━━ EXTRACTED INFORMATION ━━

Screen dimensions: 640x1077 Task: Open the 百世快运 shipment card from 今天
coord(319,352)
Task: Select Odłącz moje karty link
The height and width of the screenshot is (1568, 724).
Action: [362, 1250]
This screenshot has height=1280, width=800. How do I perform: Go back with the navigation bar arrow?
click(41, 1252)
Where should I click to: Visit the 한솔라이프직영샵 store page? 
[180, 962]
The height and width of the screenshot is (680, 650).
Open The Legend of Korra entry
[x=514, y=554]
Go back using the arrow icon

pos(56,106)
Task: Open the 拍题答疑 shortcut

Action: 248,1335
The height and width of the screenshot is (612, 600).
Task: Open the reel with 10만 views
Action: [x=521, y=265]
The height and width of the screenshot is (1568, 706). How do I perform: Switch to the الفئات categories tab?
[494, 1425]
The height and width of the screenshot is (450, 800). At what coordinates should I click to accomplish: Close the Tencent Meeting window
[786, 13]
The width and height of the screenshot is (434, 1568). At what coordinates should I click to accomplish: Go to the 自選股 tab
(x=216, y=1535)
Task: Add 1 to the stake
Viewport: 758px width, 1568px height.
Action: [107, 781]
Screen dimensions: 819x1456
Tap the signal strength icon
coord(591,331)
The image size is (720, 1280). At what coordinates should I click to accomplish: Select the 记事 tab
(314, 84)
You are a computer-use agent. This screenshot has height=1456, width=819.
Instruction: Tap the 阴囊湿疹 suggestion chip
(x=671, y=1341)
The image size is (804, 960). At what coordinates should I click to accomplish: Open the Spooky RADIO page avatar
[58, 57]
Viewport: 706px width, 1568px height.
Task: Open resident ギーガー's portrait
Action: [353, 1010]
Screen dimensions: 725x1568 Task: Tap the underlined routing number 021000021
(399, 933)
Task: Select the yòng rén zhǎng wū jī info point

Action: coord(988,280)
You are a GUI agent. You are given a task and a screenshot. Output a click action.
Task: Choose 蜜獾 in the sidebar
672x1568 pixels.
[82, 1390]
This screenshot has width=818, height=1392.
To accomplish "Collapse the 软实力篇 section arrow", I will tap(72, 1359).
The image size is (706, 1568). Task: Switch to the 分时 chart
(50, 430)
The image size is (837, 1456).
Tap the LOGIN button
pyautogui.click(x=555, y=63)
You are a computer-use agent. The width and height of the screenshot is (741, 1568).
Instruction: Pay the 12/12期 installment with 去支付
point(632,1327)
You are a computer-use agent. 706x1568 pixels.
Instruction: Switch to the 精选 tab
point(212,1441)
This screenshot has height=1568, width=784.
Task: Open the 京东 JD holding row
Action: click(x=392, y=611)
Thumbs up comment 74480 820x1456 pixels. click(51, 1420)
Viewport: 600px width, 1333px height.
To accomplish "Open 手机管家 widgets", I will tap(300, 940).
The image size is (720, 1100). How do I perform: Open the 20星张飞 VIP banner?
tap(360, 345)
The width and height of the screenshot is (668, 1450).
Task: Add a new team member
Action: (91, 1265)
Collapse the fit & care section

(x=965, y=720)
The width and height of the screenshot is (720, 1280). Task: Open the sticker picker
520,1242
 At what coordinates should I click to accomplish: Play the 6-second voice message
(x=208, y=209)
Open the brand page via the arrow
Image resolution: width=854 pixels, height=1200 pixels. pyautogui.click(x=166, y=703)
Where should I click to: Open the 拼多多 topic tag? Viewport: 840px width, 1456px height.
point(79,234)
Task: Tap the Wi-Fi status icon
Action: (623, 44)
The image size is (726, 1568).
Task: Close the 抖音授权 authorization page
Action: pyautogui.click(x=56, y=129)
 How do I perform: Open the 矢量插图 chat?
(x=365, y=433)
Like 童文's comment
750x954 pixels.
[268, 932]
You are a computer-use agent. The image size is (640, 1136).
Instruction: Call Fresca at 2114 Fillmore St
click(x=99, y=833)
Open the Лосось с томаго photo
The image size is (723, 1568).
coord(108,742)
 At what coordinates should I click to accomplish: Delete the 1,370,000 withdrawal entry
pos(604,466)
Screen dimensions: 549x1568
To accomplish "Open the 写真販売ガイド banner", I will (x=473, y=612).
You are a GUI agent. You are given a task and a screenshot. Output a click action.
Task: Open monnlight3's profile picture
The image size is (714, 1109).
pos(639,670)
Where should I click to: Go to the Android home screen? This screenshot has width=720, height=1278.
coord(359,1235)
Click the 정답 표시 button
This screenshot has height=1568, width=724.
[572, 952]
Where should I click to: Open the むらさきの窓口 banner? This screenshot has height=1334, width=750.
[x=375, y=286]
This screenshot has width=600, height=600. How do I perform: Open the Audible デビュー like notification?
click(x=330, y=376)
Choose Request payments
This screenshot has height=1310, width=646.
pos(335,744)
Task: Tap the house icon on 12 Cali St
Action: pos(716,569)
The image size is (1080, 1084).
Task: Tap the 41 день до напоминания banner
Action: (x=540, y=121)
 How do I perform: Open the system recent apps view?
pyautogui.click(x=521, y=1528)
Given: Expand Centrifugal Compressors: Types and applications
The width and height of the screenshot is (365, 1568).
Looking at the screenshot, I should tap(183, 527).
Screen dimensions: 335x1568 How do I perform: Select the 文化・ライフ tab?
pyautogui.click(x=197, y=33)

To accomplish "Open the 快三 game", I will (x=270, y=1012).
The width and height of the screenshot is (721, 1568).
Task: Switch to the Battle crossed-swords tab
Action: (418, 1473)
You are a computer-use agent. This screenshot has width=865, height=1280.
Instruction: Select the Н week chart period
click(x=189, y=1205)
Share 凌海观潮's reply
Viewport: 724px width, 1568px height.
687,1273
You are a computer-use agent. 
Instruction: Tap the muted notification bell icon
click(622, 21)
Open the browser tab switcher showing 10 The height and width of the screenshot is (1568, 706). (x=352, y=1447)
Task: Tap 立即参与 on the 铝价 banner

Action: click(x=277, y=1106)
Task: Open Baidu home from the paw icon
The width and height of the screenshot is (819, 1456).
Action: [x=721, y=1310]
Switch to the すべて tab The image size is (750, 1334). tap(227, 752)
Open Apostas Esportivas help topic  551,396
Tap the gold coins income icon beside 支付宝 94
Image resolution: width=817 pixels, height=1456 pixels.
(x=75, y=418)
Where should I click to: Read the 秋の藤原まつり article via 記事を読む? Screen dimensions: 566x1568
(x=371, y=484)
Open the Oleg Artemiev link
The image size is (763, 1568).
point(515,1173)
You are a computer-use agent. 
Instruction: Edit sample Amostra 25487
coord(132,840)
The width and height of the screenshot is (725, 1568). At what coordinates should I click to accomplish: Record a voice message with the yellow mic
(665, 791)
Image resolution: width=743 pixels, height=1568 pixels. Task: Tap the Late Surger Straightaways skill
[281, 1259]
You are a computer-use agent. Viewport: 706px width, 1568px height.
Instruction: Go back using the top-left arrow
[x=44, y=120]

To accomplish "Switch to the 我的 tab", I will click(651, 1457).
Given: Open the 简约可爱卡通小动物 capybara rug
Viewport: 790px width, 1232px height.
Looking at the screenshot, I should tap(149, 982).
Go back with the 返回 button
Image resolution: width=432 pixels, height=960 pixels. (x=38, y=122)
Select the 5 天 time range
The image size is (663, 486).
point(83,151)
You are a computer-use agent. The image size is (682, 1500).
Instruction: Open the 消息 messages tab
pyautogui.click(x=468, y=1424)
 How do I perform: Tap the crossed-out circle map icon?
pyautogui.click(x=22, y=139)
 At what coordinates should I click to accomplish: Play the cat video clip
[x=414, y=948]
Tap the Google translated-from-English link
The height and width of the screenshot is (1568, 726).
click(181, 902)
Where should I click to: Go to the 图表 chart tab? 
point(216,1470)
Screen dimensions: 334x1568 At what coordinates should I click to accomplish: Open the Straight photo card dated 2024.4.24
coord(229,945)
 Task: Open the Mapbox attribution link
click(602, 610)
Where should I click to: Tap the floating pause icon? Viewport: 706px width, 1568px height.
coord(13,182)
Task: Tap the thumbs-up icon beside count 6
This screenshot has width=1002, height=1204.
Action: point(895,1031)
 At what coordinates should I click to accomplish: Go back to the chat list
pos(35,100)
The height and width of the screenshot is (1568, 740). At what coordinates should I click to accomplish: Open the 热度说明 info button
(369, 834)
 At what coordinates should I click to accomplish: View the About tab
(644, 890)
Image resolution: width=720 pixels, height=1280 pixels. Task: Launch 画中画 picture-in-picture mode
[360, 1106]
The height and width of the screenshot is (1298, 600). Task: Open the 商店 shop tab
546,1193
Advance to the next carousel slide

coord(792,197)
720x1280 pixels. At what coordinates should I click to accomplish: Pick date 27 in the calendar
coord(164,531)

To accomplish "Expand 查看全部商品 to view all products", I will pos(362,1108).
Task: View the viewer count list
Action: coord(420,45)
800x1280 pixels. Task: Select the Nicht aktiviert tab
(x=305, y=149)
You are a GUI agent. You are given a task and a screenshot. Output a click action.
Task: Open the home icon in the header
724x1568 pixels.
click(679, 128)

━━━

WORK TO BE COMPLETED:
Please convert the part of the material that begins with the line containing "Where should I click to: Visit" and ends with the line containing "pyautogui.click(x=555, y=63)" into a JSON list of strings, one string per line, skipping blank lines. Include both boundary lines and nothing outside that range.

WRITTEN ANSWER:
[
  "Where should I click to: Visit the 한솔라이프직영샵 store page? ",
  "[180, 962]",
  "The height and width of the screenshot is (680, 650).",
  "Open The Legend of Korra entry",
  "[x=514, y=554]",
  "Go back using the arrow icon",
  "pos(56,106)",
  "Task: Open the 拍题答疑 shortcut",
  "Action: 248,1335",
  "The height and width of the screenshot is (612, 600).",
  "Task: Open the reel with 10만 views",
  "Action: [x=521, y=265]",
  "The height and width of the screenshot is (1568, 706). How do I perform: Switch to the الفئات categories tab?",
  "[494, 1425]",
  "The height and width of the screenshot is (450, 800). At what coordinates should I click to accomplish: Close the Tencent Meeting window",
  "[786, 13]",
  "The width and height of the screenshot is (434, 1568). At what coordinates should I click to accomplish: Go to the 自選股 tab",
  "(x=216, y=1535)",
  "Task: Add 1 to the stake",
  "Viewport: 758px width, 1568px height.",
  "Action: [107, 781]",
  "Screen dimensions: 819x1456",
  "Tap the signal strength icon",
  "coord(591,331)",
  "The image size is (720, 1280). At what coordinates should I click to accomplish: Select the 记事 tab",
  "(314, 84)",
  "You are a computer-use agent. This screenshot has height=1456, width=819.",
  "Instruction: Tap the 阴囊湿疹 suggestion chip",
  "(x=671, y=1341)",
  "The image size is (804, 960). At what coordinates should I click to accomplish: Open the Spooky RADIO page avatar",
  "[58, 57]",
  "Viewport: 706px width, 1568px height.",
  "Task: Open resident ギーガー's portrait",
  "Action: [353, 1010]",
  "Screen dimensions: 725x1568 Task: Tap the underlined routing number 021000021",
  "(399, 933)",
  "Task: Select the yòng rén zhǎng wū jī info point",
  "Action: coord(988,280)",
  "You are a GUI agent. You are given a task and a screenshot. Output a click action.",
  "Task: Choose 蜜獾 in the sidebar",
  "672x1568 pixels.",
  "[82, 1390]",
  "This screenshot has width=818, height=1392.",
  "To accomplish \"Collapse the 软实力篇 section arrow\", I will tap(72, 1359).",
  "The image size is (706, 1568). Task: Switch to the 分时 chart",
  "(50, 430)",
  "The image size is (837, 1456).",
  "Tap the LOGIN button",
  "pyautogui.click(x=555, y=63)"
]